= Mutawassil Khan =

Mutawassil Khan titled Rustam Jang Bahadur (died 1744) was a Mughal general in the Deccan. Mutawassil Khan rose to power under the patronage of his father-in-law and maternal cousin Nizam-ul-Mulk, accompanying him in his campaigns in the Deccan and distinguishing himself, notably at the Battle of Shakar Kheda.

== Career ==
During Emperor Muhammad Shah's reign, he accompanied the Nizam-Ul-Mulk Asaf Jah from Malwa to the Deccan, where he distinguished himself with valor in the battle against Sayyid Dilawar Ali Khan while leading one of the wings of the Nizam's army. In the battle with Alam Ali Khan he sustained two wounds. In recognition of his bravery, he was bestowed with a rank of 3000, accompanied by 2000 horsemen, the title of Bahadur, and the gifts of a flag and drums. His career saw him serve as the Deputy Governor of Aurangabad and later as the Faujdar of Baglana. Ultimately, he was given the title of Rustam Jang and appointed as the Governor of Bijapur, where he met his demise in 1744.

== Family ==
Mutawassil Khan hailed from a distinguished lineage of notable prominence and was of Punjabi descent.
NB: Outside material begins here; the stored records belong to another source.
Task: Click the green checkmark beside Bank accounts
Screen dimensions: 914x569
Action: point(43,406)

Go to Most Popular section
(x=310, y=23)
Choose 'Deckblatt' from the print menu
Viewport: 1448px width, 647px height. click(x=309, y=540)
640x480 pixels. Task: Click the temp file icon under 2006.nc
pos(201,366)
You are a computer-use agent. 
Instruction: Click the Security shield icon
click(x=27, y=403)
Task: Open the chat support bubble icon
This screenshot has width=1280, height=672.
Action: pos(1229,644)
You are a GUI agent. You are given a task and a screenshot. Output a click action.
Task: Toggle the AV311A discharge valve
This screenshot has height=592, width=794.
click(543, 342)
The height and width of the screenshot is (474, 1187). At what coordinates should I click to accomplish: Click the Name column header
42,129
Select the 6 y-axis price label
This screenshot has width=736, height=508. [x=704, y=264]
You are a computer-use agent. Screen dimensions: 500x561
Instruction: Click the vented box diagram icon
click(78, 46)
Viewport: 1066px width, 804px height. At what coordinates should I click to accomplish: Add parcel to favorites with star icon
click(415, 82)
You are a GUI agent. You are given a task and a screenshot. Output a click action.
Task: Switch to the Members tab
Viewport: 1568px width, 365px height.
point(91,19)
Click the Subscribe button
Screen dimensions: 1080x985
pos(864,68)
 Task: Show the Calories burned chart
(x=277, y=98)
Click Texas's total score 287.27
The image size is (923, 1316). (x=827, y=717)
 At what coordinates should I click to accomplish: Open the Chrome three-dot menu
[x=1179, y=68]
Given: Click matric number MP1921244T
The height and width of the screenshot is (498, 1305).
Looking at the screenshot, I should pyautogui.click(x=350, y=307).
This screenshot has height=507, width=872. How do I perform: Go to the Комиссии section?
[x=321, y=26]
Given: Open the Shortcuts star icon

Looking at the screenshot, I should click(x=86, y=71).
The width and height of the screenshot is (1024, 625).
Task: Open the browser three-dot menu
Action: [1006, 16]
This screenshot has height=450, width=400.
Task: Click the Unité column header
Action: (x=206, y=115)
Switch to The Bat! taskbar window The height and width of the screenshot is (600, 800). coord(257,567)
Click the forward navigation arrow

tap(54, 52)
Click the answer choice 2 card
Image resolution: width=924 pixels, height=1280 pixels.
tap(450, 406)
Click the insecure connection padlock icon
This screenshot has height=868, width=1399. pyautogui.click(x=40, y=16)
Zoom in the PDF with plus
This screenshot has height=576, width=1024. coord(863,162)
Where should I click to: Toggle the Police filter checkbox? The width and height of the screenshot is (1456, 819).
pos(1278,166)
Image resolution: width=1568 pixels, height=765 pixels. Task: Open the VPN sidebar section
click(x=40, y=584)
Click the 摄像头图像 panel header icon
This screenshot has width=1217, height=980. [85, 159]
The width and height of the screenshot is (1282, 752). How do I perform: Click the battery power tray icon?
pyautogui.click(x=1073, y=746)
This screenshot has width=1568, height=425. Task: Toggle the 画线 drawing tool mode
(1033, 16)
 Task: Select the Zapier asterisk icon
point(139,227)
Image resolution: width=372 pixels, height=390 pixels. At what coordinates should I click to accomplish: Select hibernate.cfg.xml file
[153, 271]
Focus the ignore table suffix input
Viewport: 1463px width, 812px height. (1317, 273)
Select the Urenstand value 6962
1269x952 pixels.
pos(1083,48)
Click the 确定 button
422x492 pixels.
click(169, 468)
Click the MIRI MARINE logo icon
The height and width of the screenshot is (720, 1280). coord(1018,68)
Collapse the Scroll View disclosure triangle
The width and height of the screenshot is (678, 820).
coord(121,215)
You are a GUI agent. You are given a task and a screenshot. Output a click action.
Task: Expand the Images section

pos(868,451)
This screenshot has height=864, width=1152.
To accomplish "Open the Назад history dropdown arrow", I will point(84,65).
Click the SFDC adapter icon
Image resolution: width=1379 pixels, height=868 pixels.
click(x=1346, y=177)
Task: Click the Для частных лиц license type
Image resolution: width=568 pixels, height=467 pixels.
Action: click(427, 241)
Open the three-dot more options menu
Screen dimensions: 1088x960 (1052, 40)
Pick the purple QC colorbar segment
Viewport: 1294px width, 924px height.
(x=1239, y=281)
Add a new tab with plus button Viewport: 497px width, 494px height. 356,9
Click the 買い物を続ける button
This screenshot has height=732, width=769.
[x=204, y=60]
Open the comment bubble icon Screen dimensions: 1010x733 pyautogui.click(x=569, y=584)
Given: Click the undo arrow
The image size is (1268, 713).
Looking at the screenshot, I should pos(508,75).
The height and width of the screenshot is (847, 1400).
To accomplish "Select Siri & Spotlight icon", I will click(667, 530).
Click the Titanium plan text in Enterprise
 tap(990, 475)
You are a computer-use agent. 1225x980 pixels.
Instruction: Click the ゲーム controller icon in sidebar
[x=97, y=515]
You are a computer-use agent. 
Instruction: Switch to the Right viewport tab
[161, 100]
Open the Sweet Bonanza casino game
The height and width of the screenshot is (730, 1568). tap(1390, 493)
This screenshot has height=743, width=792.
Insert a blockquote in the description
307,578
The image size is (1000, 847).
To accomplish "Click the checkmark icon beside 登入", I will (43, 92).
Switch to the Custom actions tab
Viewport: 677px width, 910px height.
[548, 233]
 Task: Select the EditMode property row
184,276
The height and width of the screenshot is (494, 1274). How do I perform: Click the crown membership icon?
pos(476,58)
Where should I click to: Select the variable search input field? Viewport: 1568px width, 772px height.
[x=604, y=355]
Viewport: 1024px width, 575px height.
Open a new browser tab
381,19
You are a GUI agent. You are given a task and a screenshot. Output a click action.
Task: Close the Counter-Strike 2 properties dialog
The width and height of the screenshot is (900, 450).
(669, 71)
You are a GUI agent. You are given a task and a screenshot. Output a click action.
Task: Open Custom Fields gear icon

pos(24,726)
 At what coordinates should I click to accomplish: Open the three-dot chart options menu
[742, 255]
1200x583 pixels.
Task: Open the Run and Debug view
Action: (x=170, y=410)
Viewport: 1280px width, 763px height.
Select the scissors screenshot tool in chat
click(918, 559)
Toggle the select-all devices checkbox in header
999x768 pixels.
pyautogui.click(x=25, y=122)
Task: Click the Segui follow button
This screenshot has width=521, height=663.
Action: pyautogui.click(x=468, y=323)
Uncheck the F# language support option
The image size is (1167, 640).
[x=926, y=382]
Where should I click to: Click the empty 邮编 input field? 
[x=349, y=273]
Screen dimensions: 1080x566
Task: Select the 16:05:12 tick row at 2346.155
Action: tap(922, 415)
His father, Hifzullah Khan, was a prominent noble of Aurangzeb Alamgir, and his grandfather, Saadullah Khan, was a much-revered Grand Vizier of the Mughals during the reign of Shah Jahan. He married Nizam's favourite daughter Khair-un-Nisa Begum. The Nizam was his cousin, and his own son, Muzaffar Jang, succeeded him as the Nawab of Bijapur.